### Your goal
Search the entries for the word "screenshot". Copy each line in which it is found.

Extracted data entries
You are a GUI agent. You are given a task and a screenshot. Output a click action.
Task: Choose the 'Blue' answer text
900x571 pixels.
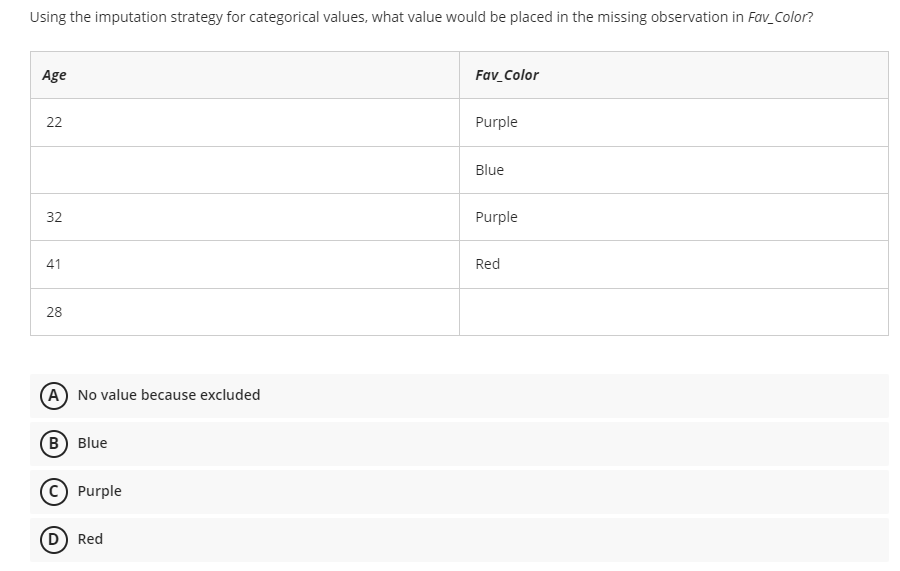click(92, 443)
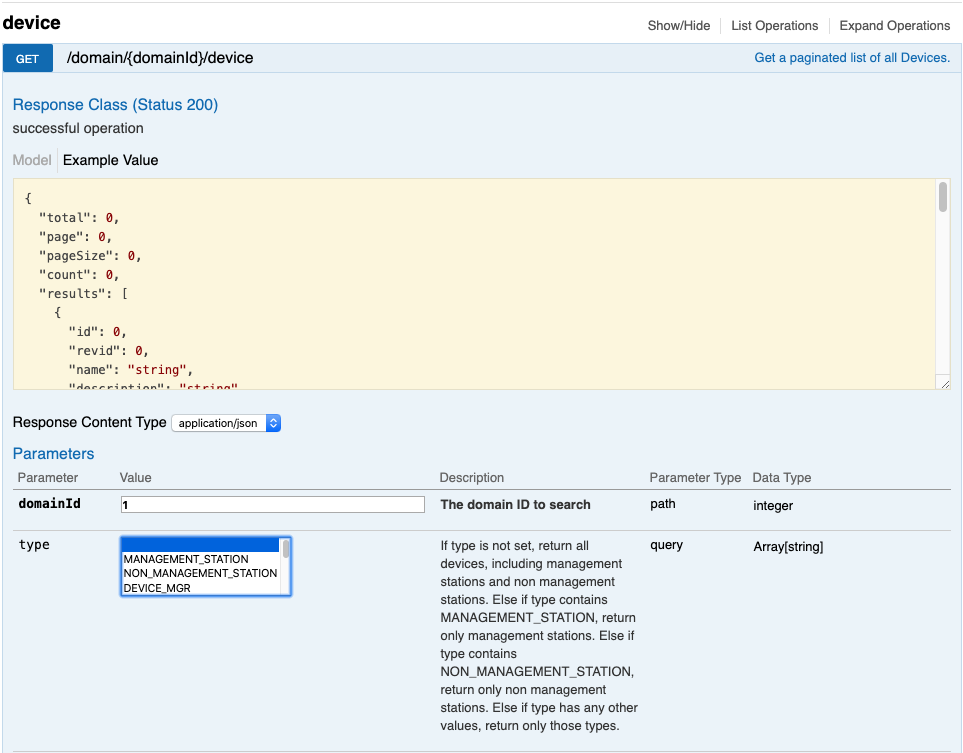Switch to the Example Value tab

tap(110, 160)
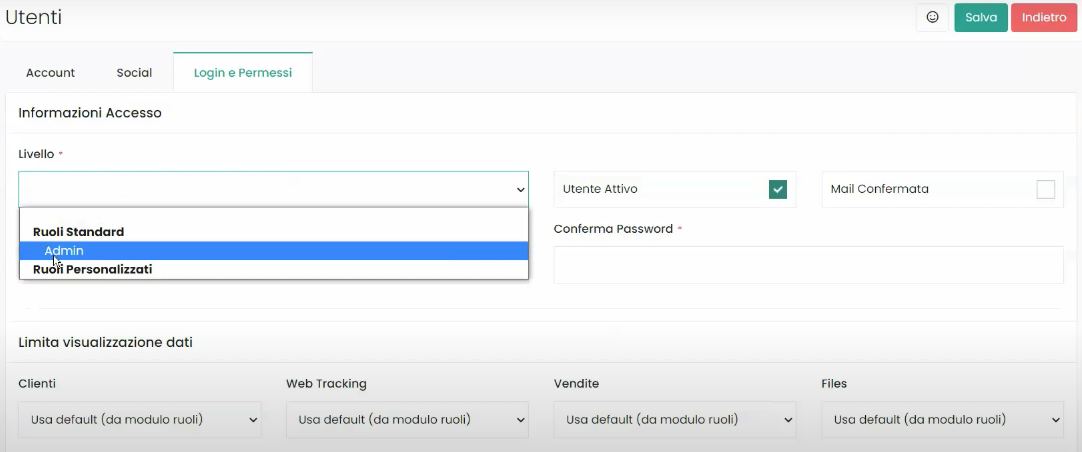Click the Ruoli Personalizzati group header
Viewport: 1082px width, 452px height.
click(x=92, y=269)
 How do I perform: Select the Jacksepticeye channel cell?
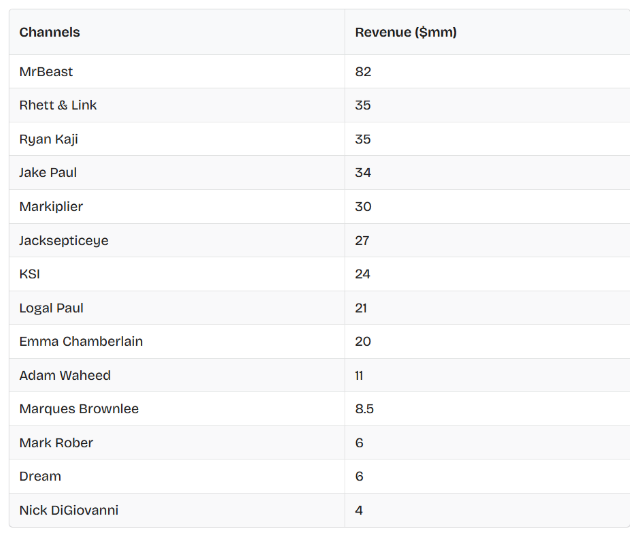click(x=64, y=240)
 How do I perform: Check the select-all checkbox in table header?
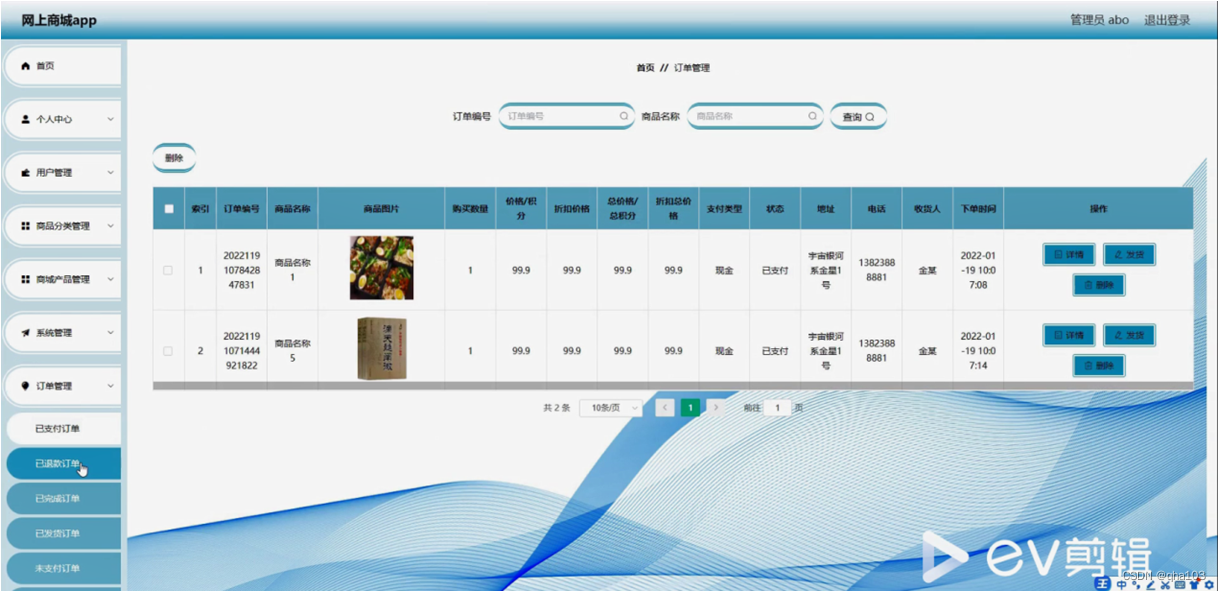(x=168, y=207)
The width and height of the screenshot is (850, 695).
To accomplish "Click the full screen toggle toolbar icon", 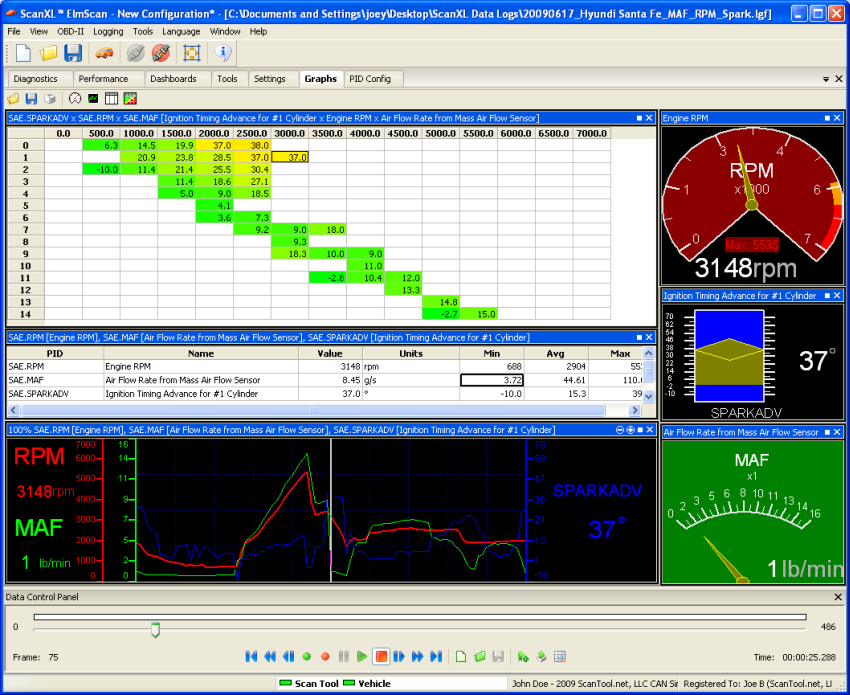I will (x=192, y=53).
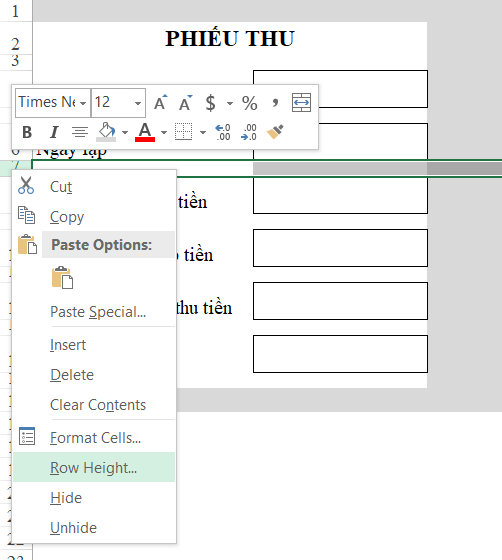Toggle Bold formatting
Viewport: 502px width, 560px height.
[x=27, y=132]
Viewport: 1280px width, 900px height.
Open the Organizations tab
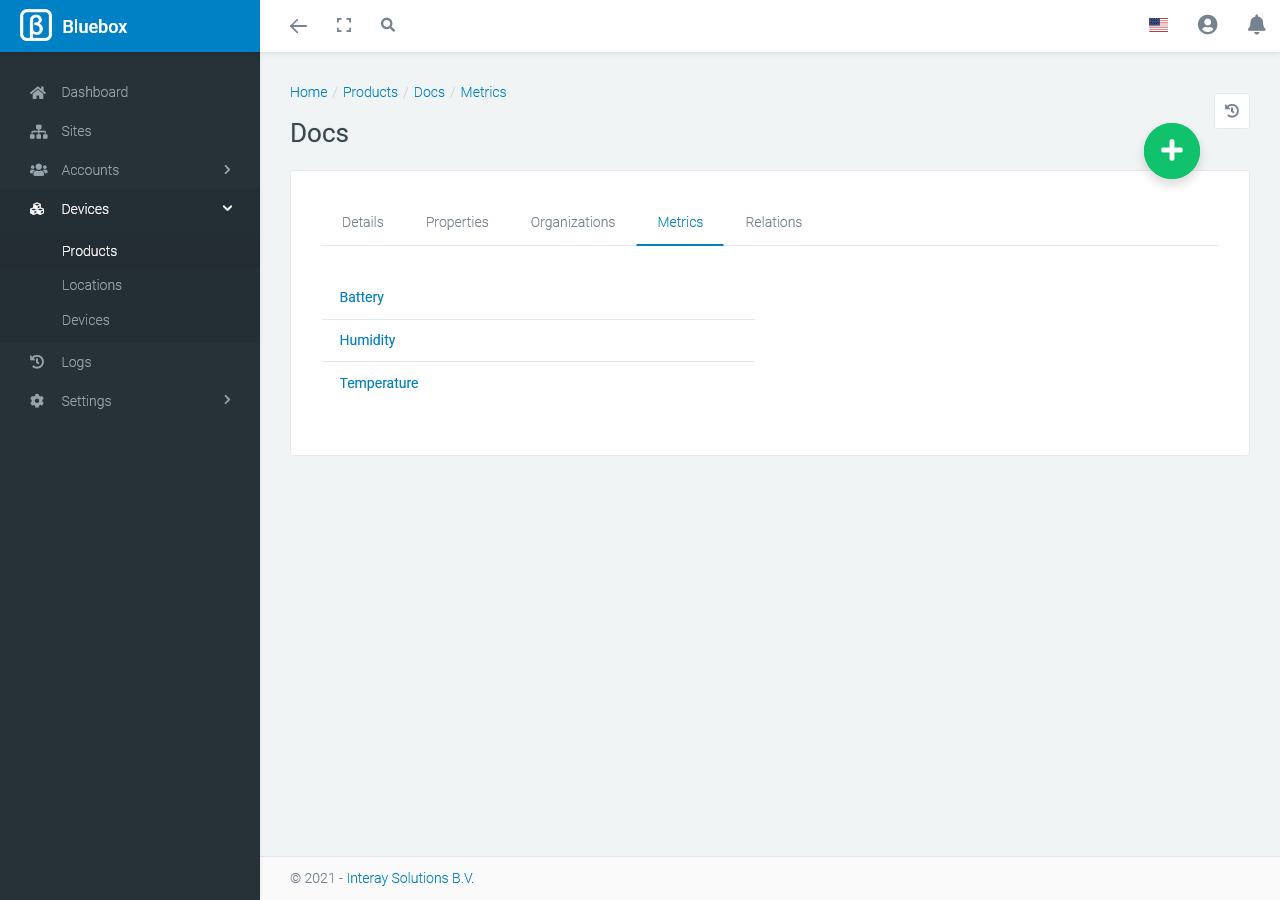pos(572,222)
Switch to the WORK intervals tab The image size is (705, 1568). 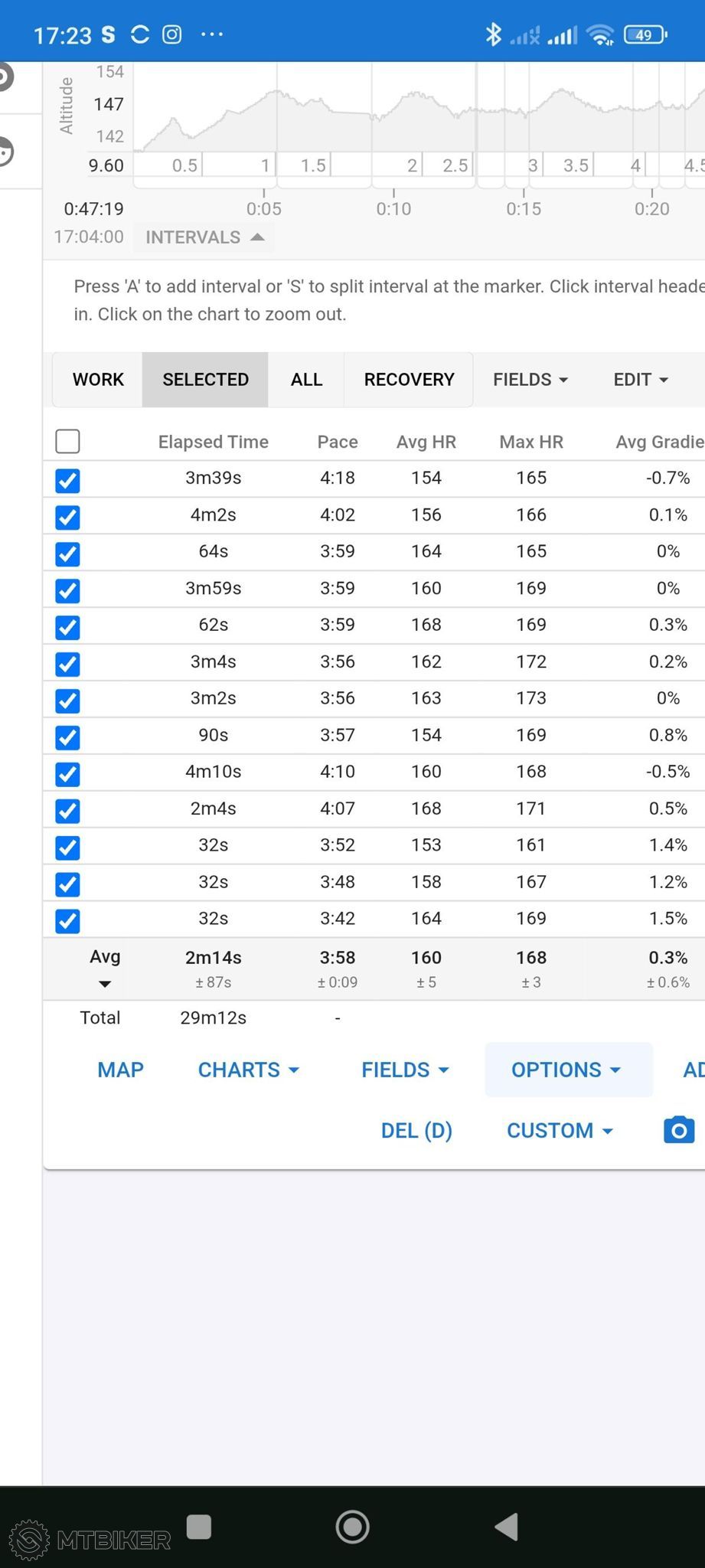point(98,379)
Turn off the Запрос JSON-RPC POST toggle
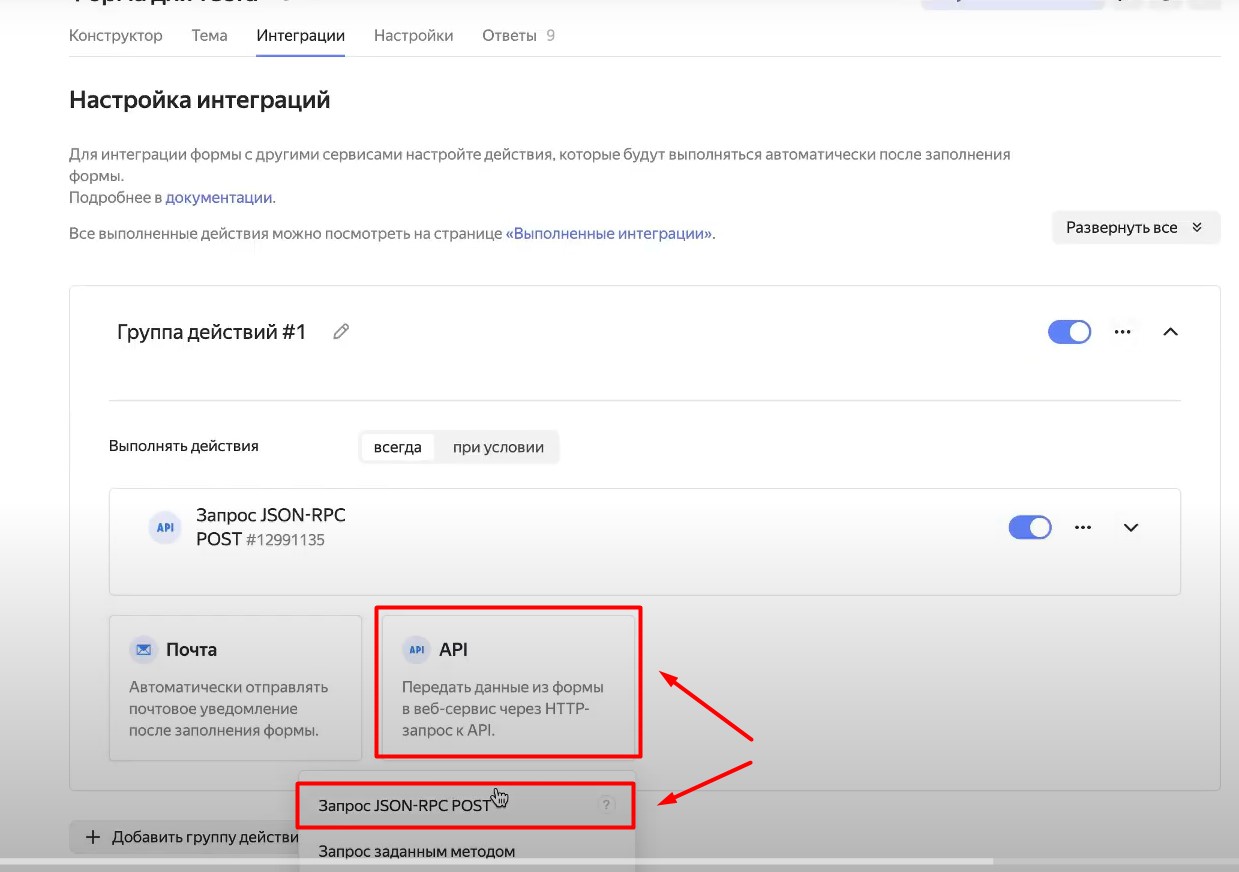Viewport: 1239px width, 872px height. (1029, 528)
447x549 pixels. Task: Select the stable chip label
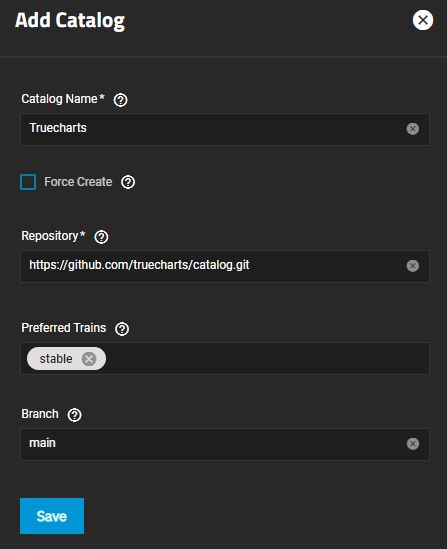pos(56,359)
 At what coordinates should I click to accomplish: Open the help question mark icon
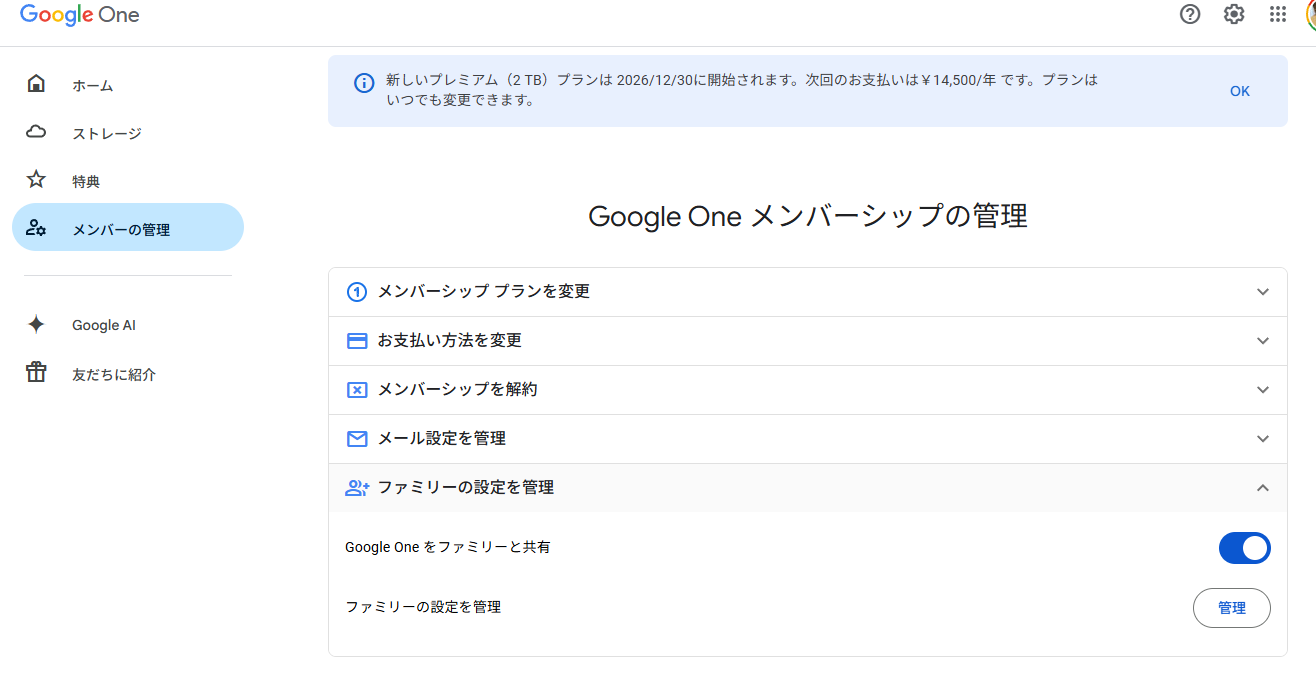coord(1190,14)
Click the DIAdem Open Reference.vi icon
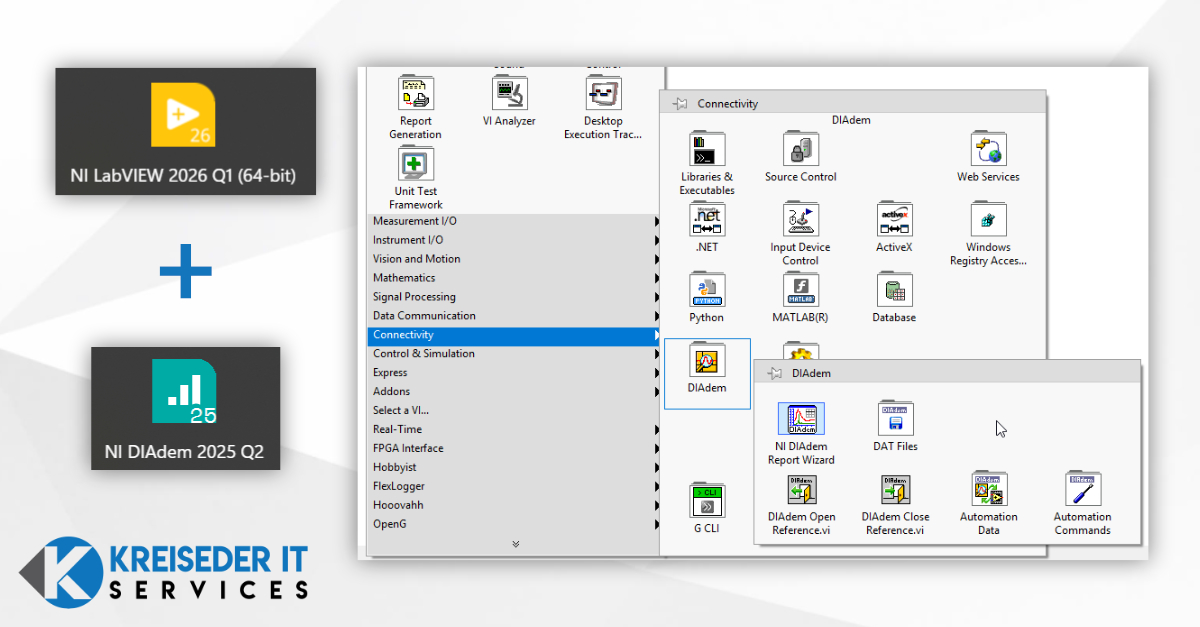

### Answer box
You are a GUI agent. You are given a task and a screenshot. Output a click action.
The width and height of the screenshot is (850, 695).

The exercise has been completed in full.